I'd say it depends on your definition of humane. No preindustrial society can produce the surplus to allow a growing population what we would consider a decent life. Any industrial revolution depends on both a sufficient customer base and available wage labour, so even if you posit the customers are elsewhere, you will have to have a lot of poor people, and being poor in a premodern world is a very bad thing to be (non-poor will not be wage labour because the early industrial developments cannot pay enough to compete with other forms of earning a living).
The best chance I could see would be the industrial revolution taking its beginnings in an export-oriented industry (maybe the Flemish textile manufactures of the late medieval period?) where the wage labour is largely provided by dependents as a way of supplementing family earnings. That way, you would not have as much of an issue with an emerging proletariat.

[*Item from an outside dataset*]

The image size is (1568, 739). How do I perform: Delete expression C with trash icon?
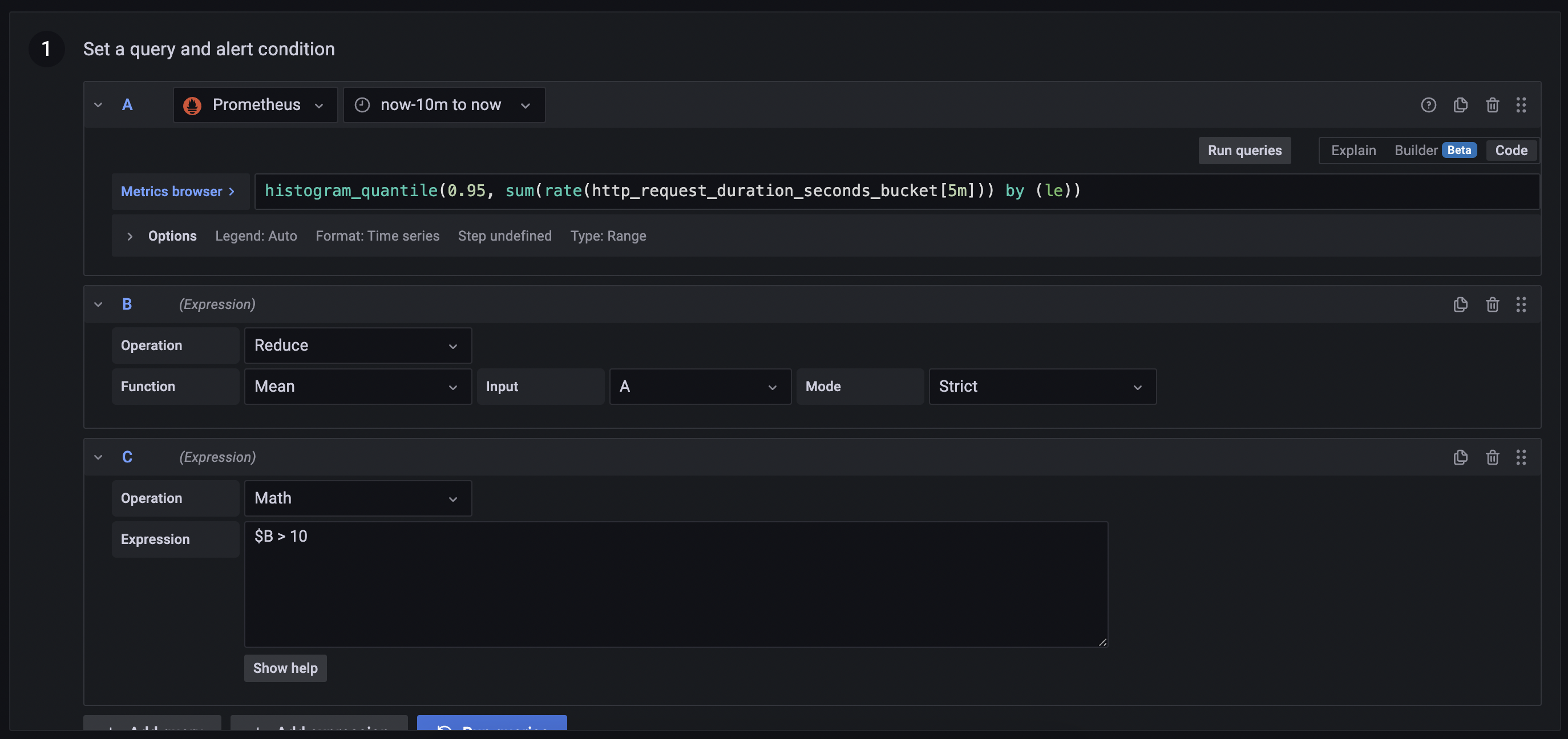pyautogui.click(x=1492, y=457)
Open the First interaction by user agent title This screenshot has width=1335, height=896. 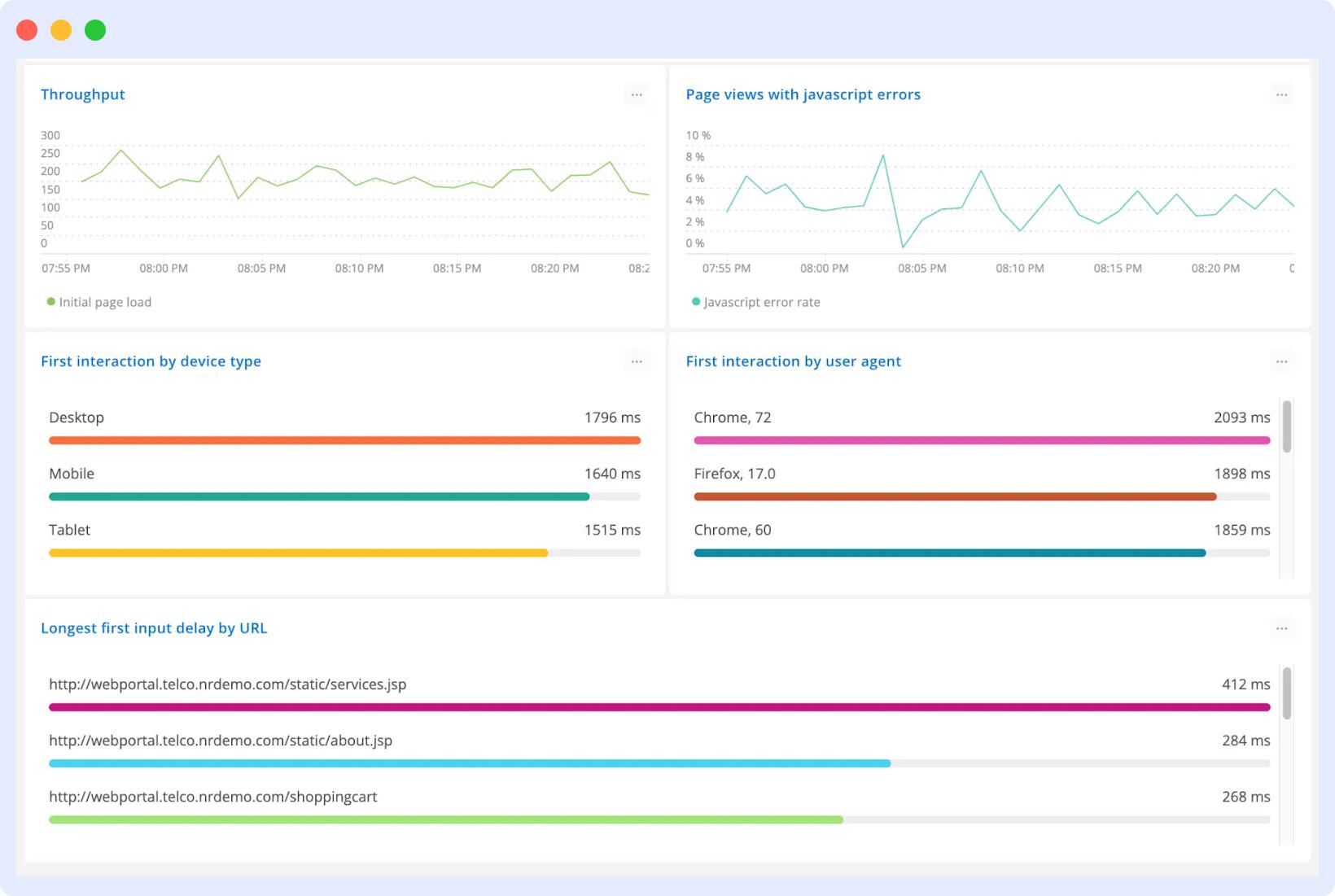point(794,361)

There was a system like that in the early United States, with young women working in factopries for a limted period to earn dowries and seasonally employed men doing manufacturing work in their downtime. Of course, the industrial revolution did not start there, and it's not likely that under the circumstances it could have. But if you are just looking for a way in which a country can industrialise without being very nasty, a society with a surplius of land and natural resources is a good starting point. Employers in the USA had to compete with freeholder farming in terms of the standard of living they offered. Hence their strong interest in securing populations excluded from the settler boom (underprivileged immigrant groups were appreciated).